Given records Block Start
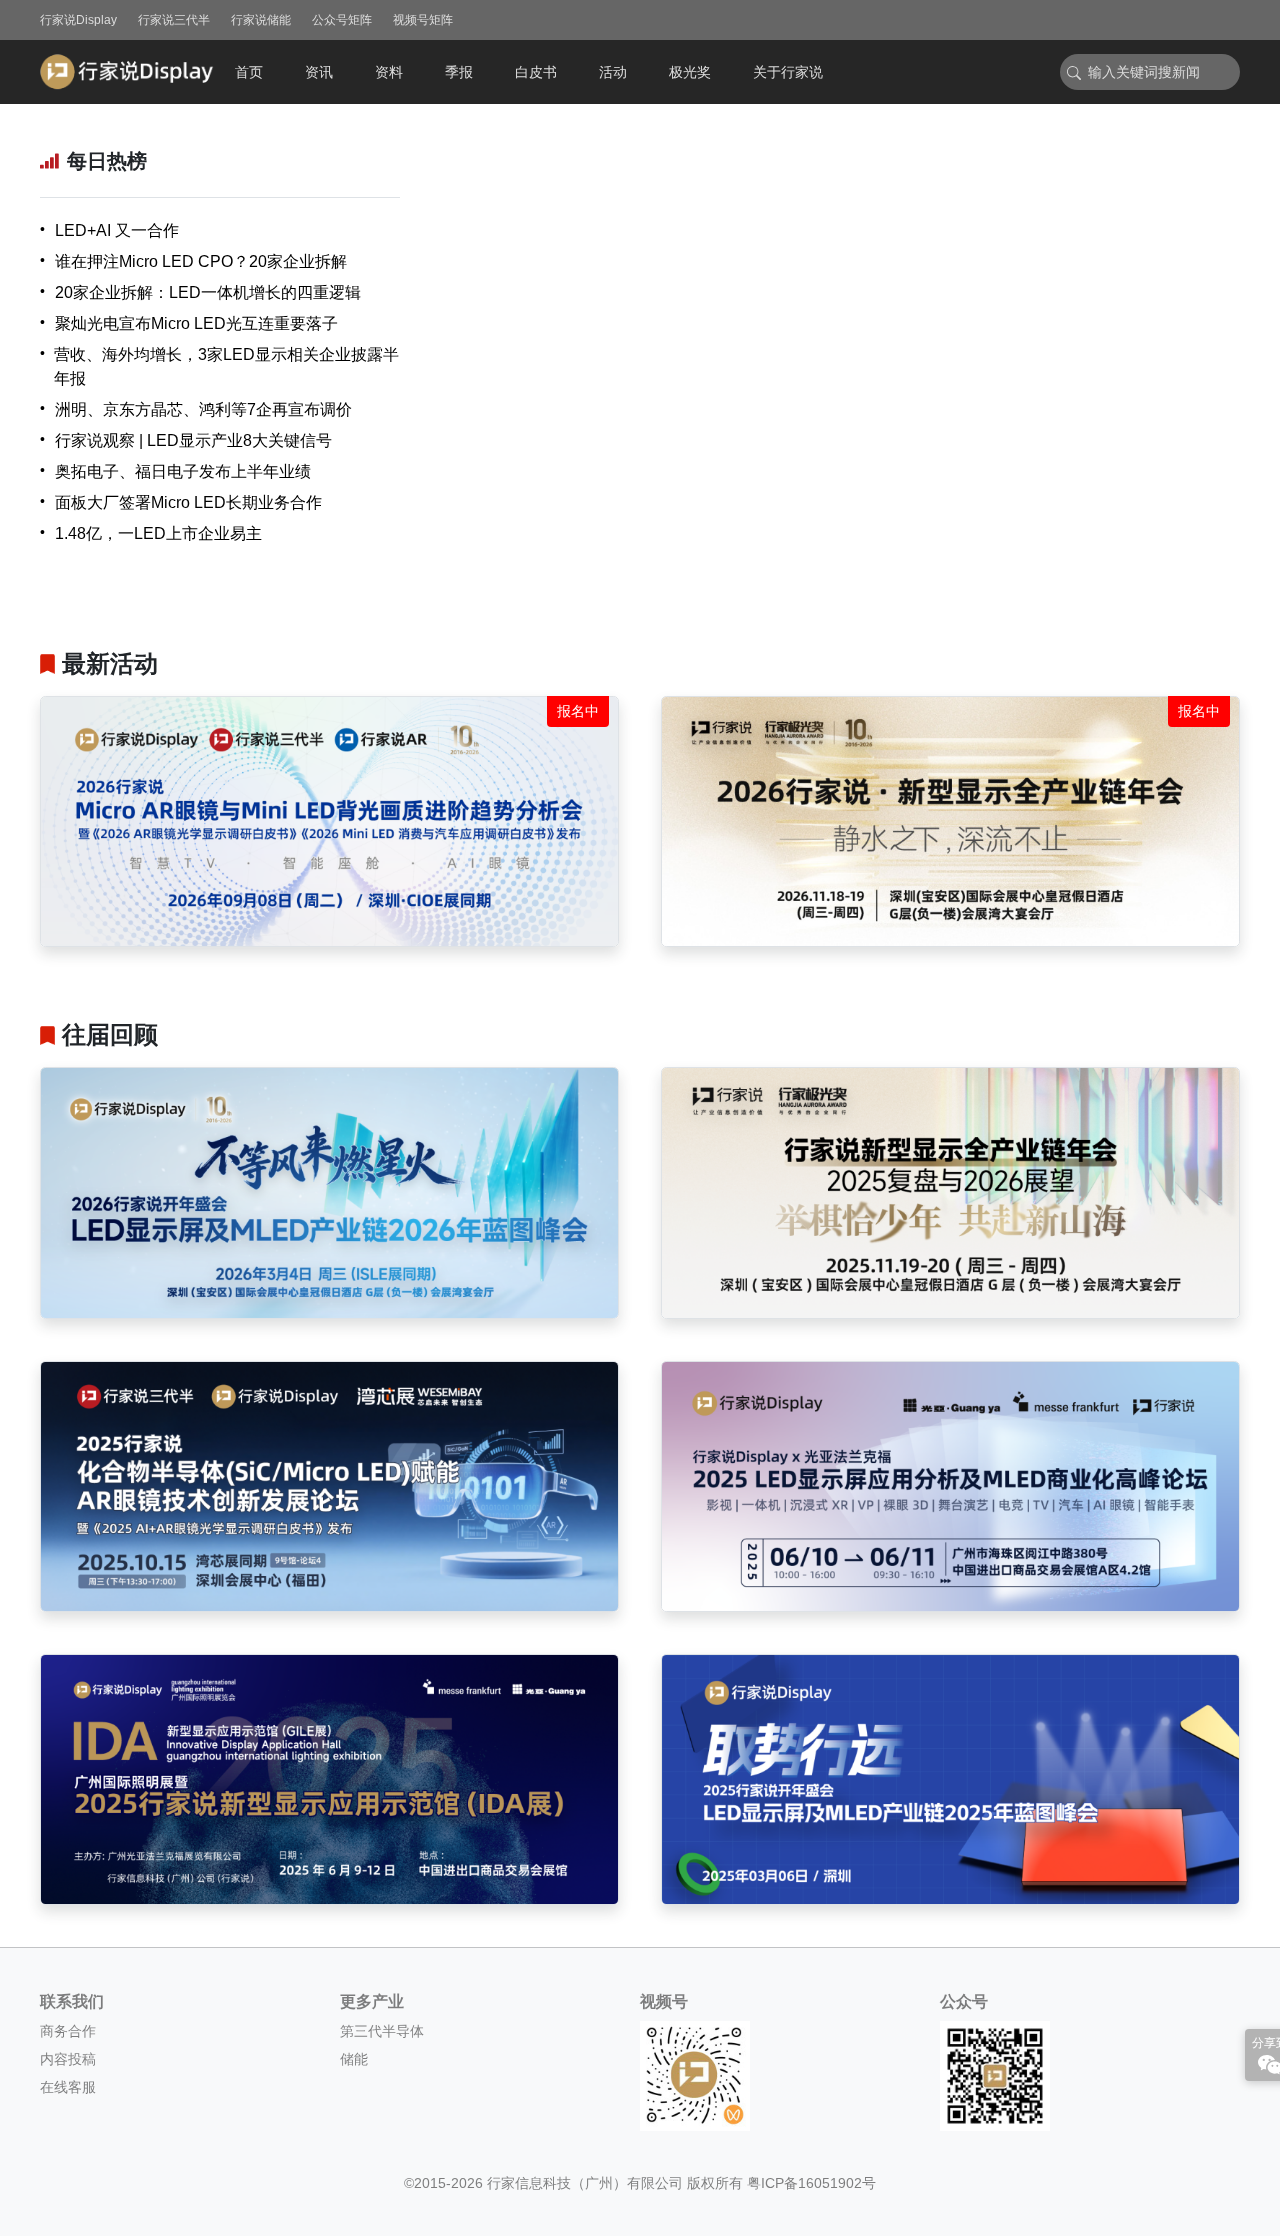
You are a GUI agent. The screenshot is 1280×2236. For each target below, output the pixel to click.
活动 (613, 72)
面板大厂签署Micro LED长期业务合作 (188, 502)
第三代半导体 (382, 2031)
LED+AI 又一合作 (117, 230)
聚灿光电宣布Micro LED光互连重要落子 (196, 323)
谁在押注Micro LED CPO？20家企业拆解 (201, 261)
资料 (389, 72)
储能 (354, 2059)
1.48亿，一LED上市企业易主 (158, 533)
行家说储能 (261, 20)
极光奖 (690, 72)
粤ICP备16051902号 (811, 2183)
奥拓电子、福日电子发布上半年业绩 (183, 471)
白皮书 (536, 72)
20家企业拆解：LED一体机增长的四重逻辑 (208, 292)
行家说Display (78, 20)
Given records Block End
Given records Block Start
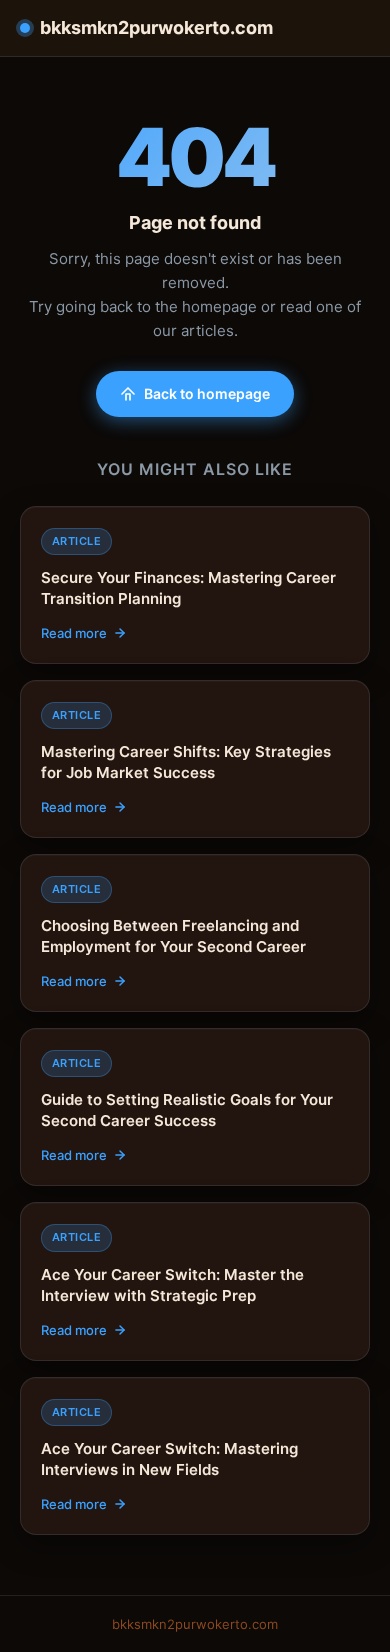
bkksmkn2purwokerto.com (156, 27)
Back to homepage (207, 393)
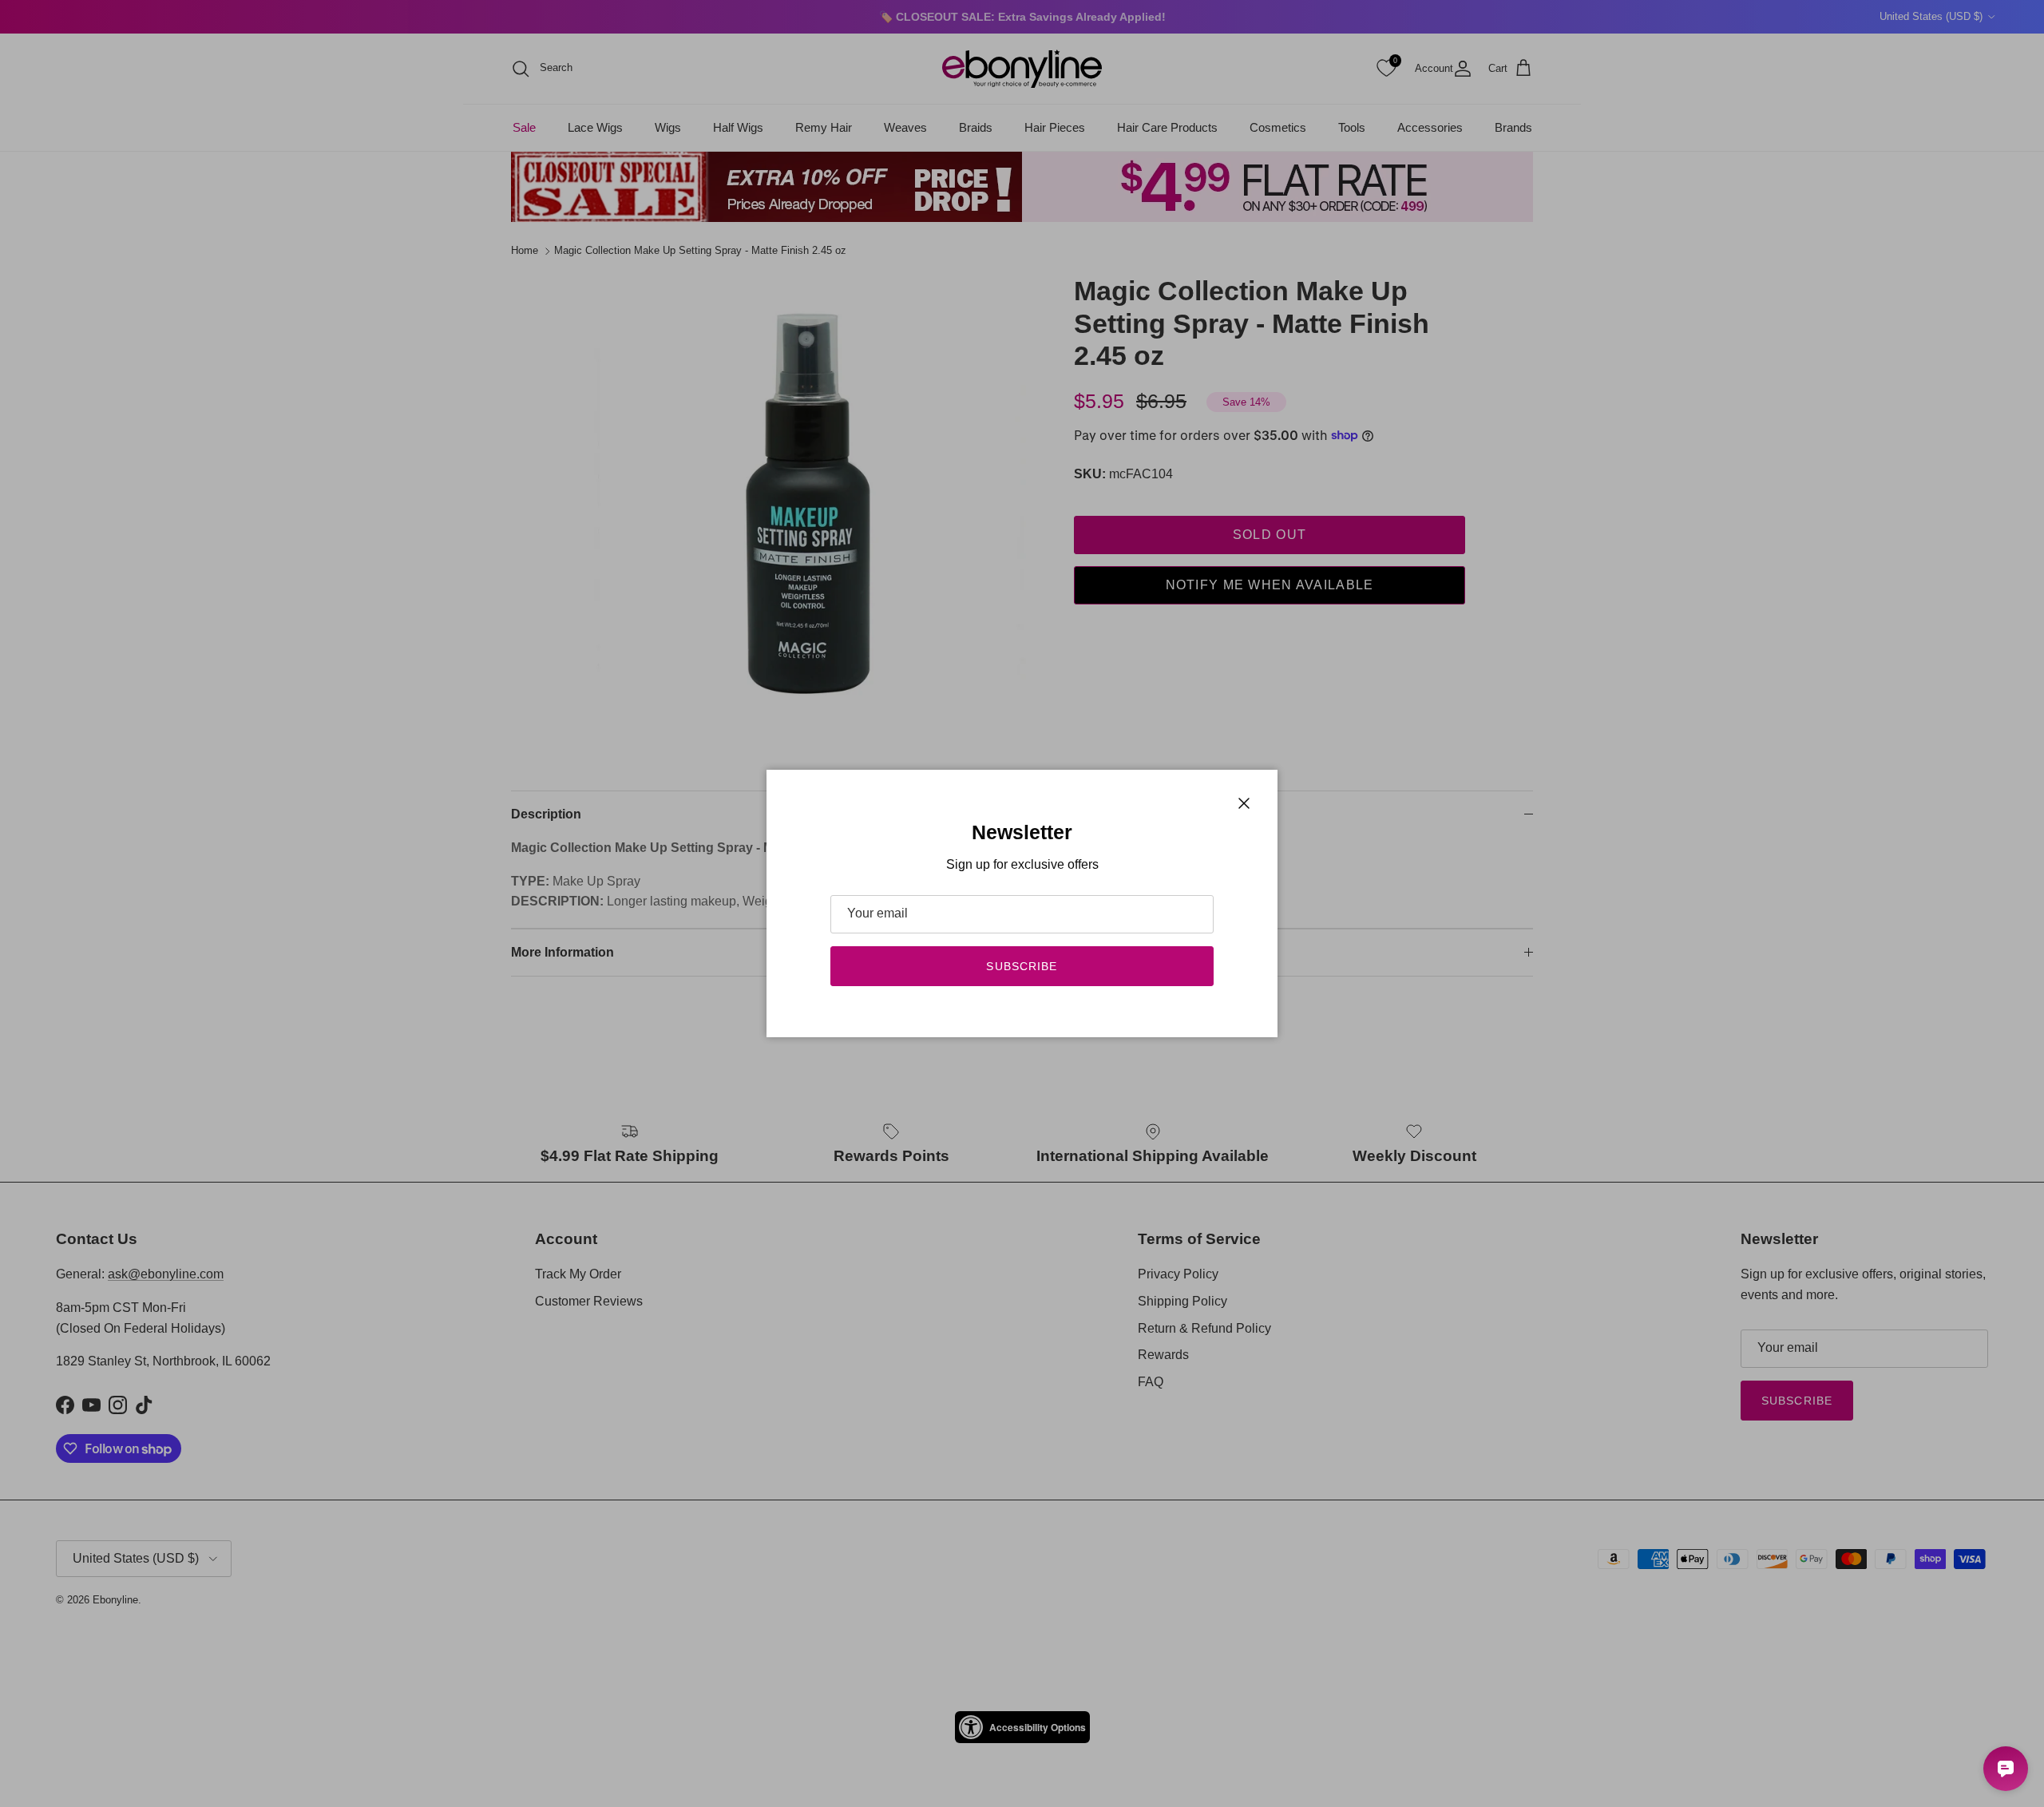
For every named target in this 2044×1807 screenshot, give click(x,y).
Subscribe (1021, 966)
Given records Block End
** Problem to work on **
The required answer is the exact run of lines above starting at the line with "资料 (389, 72)" and ending at the line with "行家说Display (78, 20)", with both ends present.

** Solution for this exercise **
资料 (389, 72)
储能 (354, 2059)
1.48亿，一LED上市企业易主 (158, 533)
行家说储能 (261, 20)
极光奖 (690, 72)
粤ICP备16051902号 (811, 2183)
奥拓电子、福日电子发布上半年业绩 (183, 471)
白皮书 (536, 72)
20家企业拆解：LED一体机增长的四重逻辑 (208, 292)
行家说Display (78, 20)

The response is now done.